→ Your goal:
Each of the entries should be retyped precisely as it appears.
--
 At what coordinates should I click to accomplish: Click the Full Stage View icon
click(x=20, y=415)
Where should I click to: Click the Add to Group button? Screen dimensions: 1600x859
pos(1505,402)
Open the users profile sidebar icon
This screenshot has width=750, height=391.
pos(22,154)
--
→ Result:
 At what coordinates should I click to accomplish: Click the Full Stage View icon
click(x=20, y=415)
Where should I click to: Click the Add to Group button? Screen dimensions: 1600x859
pos(1505,402)
Open the users profile sidebar icon
This screenshot has width=750, height=391.
pos(22,154)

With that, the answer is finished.